For  a 9kg refill I pay $20 at BCF for a refil for the BBQ so how much more does it cost for a 45 I guess you need to pay rental as well but it couldn't be that much more could it over a year or is it? 
5 x 9kg =$100  
Anyone got any idea on the costs of 45s in regional areas I am guessing you have to pay for a hire as well? 
Willy

----------


## WillyInBris

Ok So I thought I would just add the following I spoke to Elgas and was quoted the following I couldn't imagine Country Energy being and less. 
45kgs $103 prepaid order $98 
Service fee annual charge $44 for 1 cyl or $66 for 2 if your going to put a heater on etc 
One thing I wanted to ask people are the 9kg bottles put outside as well that some of you are using, I am thinking so because of safety issues probably a stupid question but just though I would ask.

----------


## Smurf

> One thing I wanted to ask people are the 9kg bottles put outside as well that some of you are using, I am thinking so because of safety issues probably a stupid question but just though I would ask.

  I have two 9kg bottles outside. They are sitting on the ground next to the house quite some distance from the kitchen (they are out of the way where they are located). 
They are both connected to the regulator, you just turn the knob on the regulator to select which bottle is used. All the plumbing from the bottles to the regulator and then into the kitchen is in copper.

----------


## Bloss

Just me, but the thread title makes me smile every time I see it as I think of the answer 'depends how much you use!"  :Biggrin:   
Would be having the bottles inside, but have a number of friends who have bush and coast blocks who have found a problem getting any of the gas bottle companies to deliver and so use the 9kg bottles (filled to 8.5kg by Bunnies for some reason!) without problems. A couple have had twin copper pipes run in by their plumber with  two-way-off tap so that they can swap over when one runs out without going outside. 
If you had to use a bottle inside then a GasFuse http://www.gasfuse.com/index.htm  would be a must - but as you need to be able to depress the device while lighting that would need to be adjacent to the stove or other gas device.  :2thumbsup:

----------


## ThornyBob

G'day,   

> Hi 
> we had two swap and go's at our last place and was very surprised how long they lasted.......

  you did well, our experience with these bottles has been dismal. They almost always refuse to supply gas when you need it !!  We have two bottles, one of theirs and one of our own, ours always goes right to end no problems. 
I've got no idea what the problem is, the bottles all look the same except ours is "nicer" and the tap always works properly....

__Information__:

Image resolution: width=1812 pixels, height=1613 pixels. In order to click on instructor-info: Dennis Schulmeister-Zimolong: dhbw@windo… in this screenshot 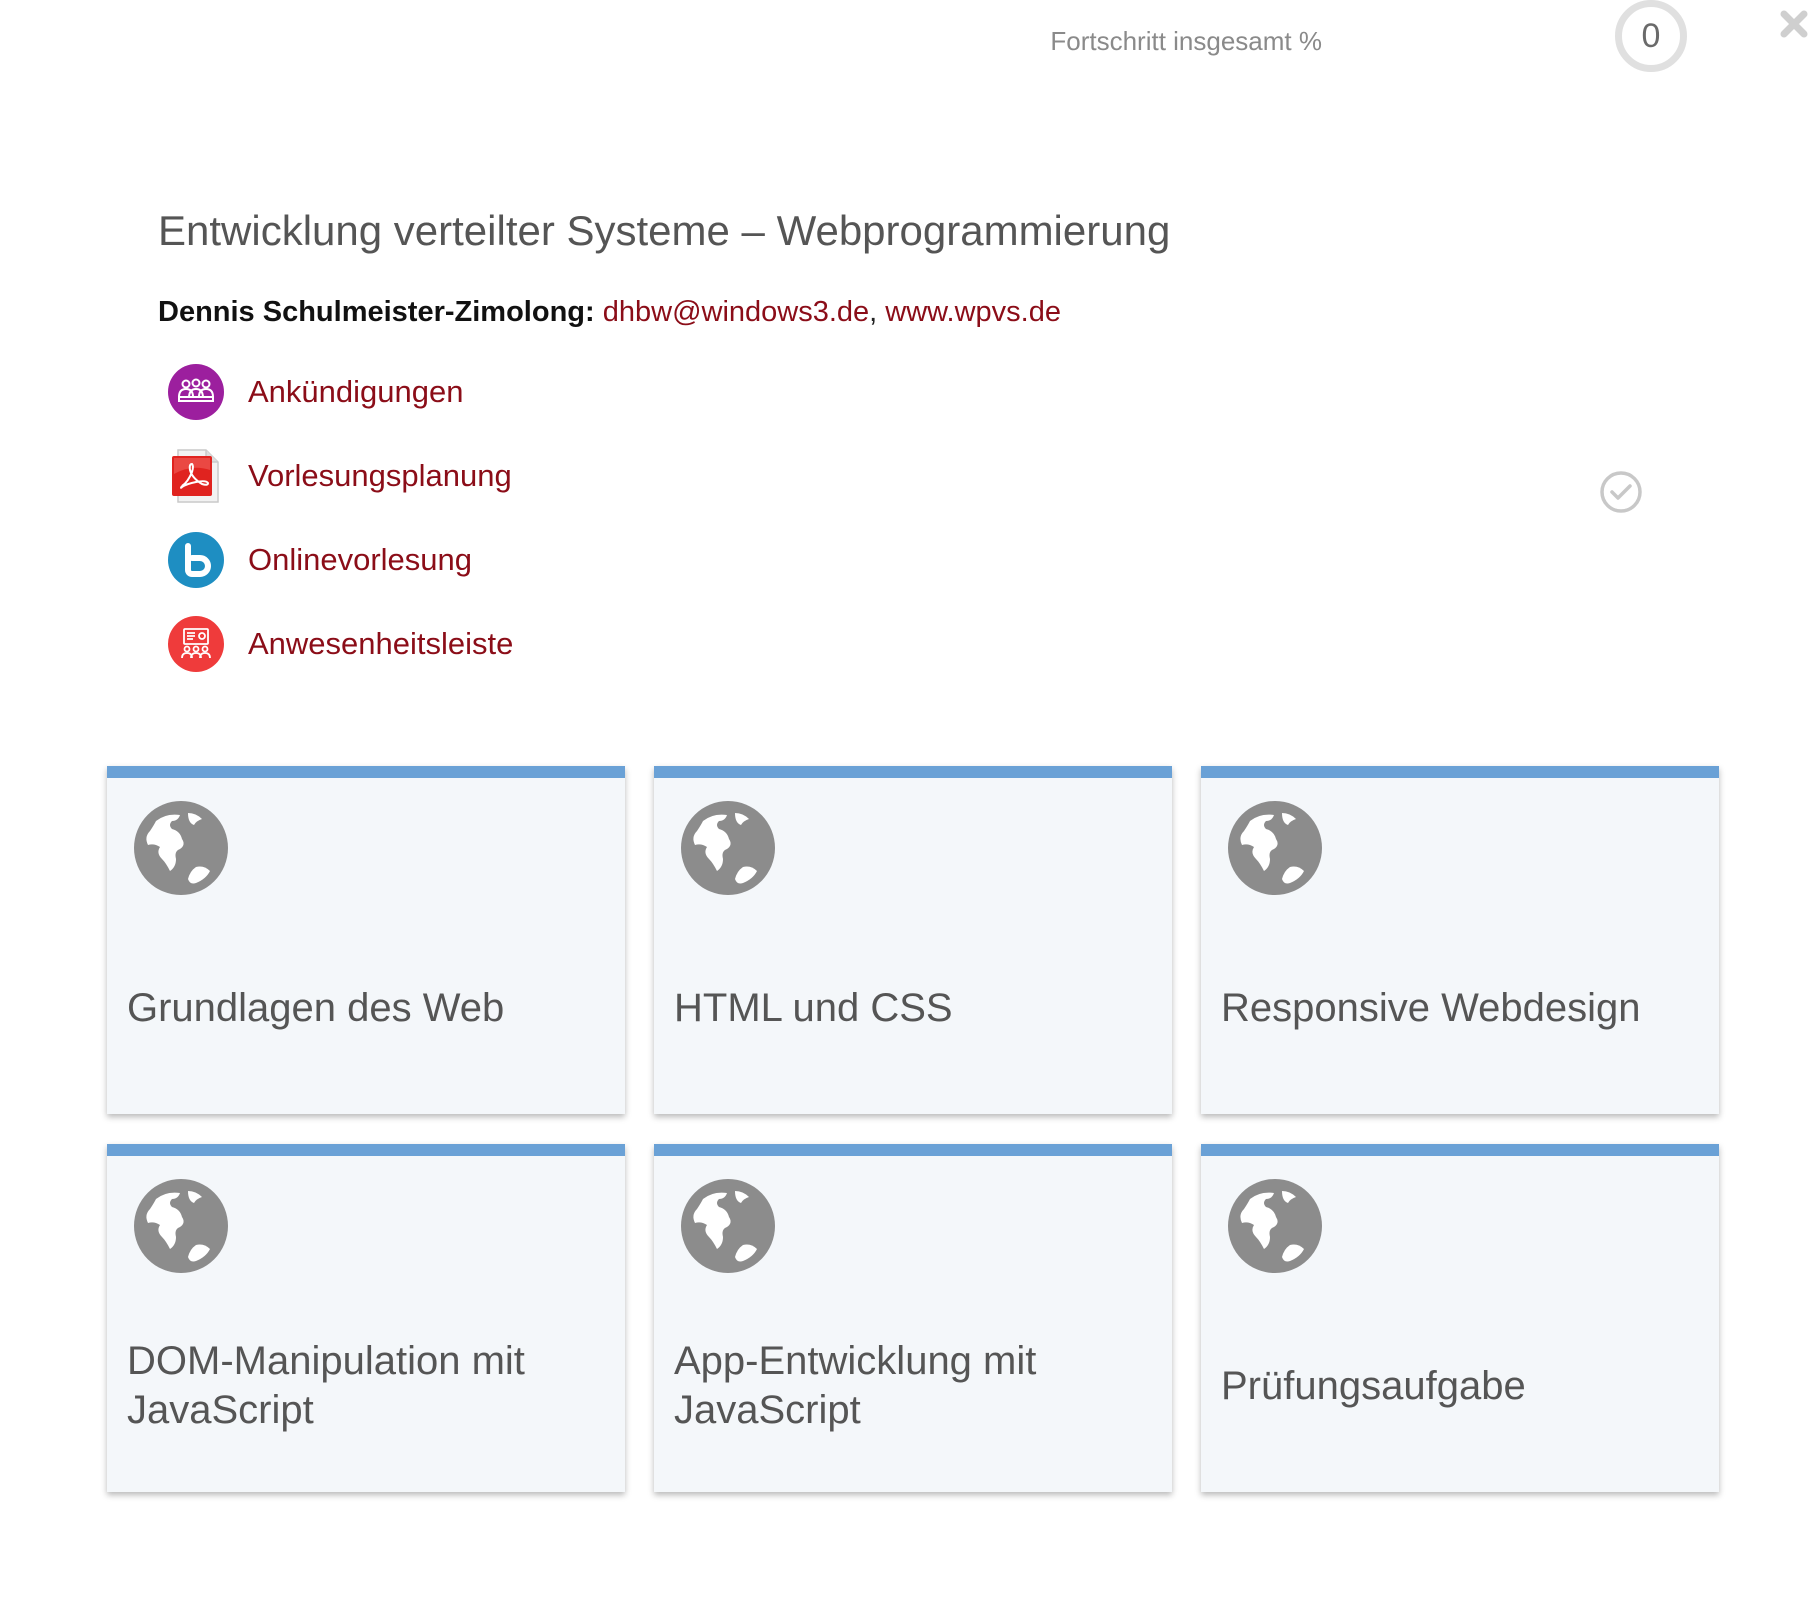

* * *

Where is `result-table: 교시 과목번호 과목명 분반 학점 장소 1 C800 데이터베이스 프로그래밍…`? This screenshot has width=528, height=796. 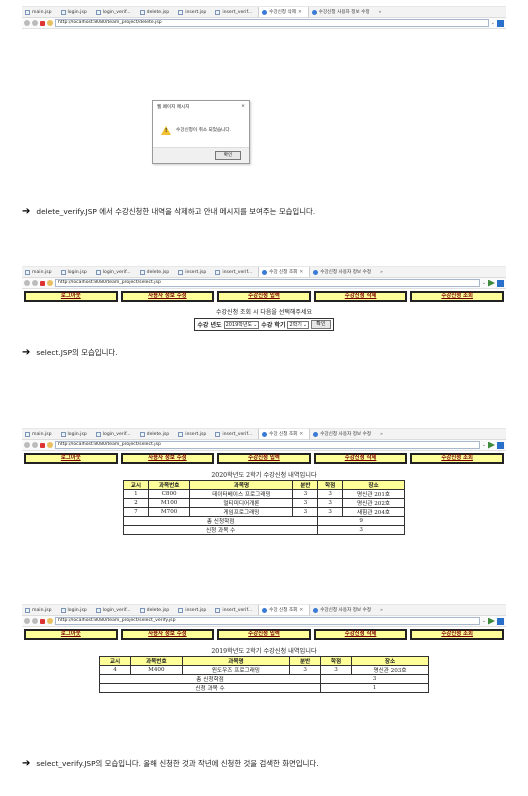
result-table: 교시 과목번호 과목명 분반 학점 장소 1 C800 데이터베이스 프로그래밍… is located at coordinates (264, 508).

__To do__:
1/ Reproduce the part of the gas bottle thread from "45kgs $103 prepaid" up to and including "they are located).".
2/ According to the gas bottle thread, what annual service fee did Elgas quote for two cylinders?

__Solved problems__:
1/
45kgs $103 prepaid order $98 
Service fee annual charge $44 for 1 cyl or $66 for 2 if your going to put a heater on etc 
One thing I wanted to ask people are the 9kg bottles put outside as well that some of you are using, I am thinking so because of safety issues probably a stupid question but just though I would ask.

----------


## Smurf

> One thing I wanted to ask people are the 9kg bottles put outside as well that some of you are using, I am thinking so because of safety issues probably a stupid question but just though I would ask.

  I have two 9kg bottles outside. They are sitting on the ground next to the house quite some distance from the kitchen (they are out of the way where they are located).

2/ $66